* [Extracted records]
=-=-=

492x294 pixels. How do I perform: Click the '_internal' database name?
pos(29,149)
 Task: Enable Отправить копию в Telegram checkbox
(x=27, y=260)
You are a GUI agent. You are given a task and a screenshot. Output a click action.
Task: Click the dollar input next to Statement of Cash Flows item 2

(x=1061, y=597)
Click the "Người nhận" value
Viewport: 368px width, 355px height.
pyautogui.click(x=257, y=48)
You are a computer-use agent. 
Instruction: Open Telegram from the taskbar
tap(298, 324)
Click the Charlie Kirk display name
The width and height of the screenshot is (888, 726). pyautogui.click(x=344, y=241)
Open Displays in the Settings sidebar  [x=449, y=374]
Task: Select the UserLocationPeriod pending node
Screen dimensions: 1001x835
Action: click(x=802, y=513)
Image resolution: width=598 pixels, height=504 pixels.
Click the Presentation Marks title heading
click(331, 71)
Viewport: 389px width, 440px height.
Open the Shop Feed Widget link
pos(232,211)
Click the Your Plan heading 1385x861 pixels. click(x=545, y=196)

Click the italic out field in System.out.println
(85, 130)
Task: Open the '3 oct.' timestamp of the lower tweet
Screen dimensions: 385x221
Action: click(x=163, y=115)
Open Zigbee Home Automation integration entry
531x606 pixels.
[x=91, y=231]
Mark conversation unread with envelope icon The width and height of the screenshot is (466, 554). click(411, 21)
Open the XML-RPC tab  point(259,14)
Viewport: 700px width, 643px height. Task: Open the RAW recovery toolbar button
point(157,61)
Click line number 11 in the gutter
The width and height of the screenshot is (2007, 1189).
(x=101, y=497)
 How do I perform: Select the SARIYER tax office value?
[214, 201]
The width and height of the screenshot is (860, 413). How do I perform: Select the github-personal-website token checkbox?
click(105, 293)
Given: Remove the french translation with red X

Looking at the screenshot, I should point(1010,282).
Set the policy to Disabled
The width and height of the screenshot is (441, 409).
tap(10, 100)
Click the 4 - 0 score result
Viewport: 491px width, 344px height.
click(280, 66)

=-=-=

* [Direction]
Change each "Screen dimensions" in the records to "Screen size" and keep every other part of the lines as it is.

* [Exercise solution]
492x294 pixels. How do I perform: Click the '_internal' database name?
pos(29,149)
 Task: Enable Отправить копию в Telegram checkbox
(x=27, y=260)
You are a GUI agent. You are given a task and a screenshot. Output a click action.
Task: Click the dollar input next to Statement of Cash Flows item 2

(x=1061, y=597)
Click the "Người nhận" value
Viewport: 368px width, 355px height.
pyautogui.click(x=257, y=48)
You are a computer-use agent. 
Instruction: Open Telegram from the taskbar
tap(298, 324)
Click the Charlie Kirk display name
The width and height of the screenshot is (888, 726). pyautogui.click(x=344, y=241)
Open Displays in the Settings sidebar  [x=449, y=374]
Task: Select the UserLocationPeriod pending node
Screen size: 1001x835
Action: click(x=802, y=513)
Image resolution: width=598 pixels, height=504 pixels.
Click the Presentation Marks title heading
click(331, 71)
Viewport: 389px width, 440px height.
Open the Shop Feed Widget link
pos(232,211)
Click the Your Plan heading 1385x861 pixels. click(x=545, y=196)

Click the italic out field in System.out.println
(85, 130)
Task: Open the '3 oct.' timestamp of the lower tweet
Screen size: 385x221
Action: click(x=163, y=115)
Open Zigbee Home Automation integration entry
531x606 pixels.
[x=91, y=231]
Mark conversation unread with envelope icon The width and height of the screenshot is (466, 554). click(411, 21)
Open the XML-RPC tab  point(259,14)
Viewport: 700px width, 643px height. Task: Open the RAW recovery toolbar button
point(157,61)
Click line number 11 in the gutter
The width and height of the screenshot is (2007, 1189).
(x=101, y=497)
 How do I perform: Select the SARIYER tax office value?
[214, 201]
The width and height of the screenshot is (860, 413). How do I perform: Select the github-personal-website token checkbox?
click(105, 293)
Given: Remove the french translation with red X

Looking at the screenshot, I should point(1010,282).
Set the policy to Disabled
The width and height of the screenshot is (441, 409).
tap(10, 100)
Click the 4 - 0 score result
Viewport: 491px width, 344px height.
click(280, 66)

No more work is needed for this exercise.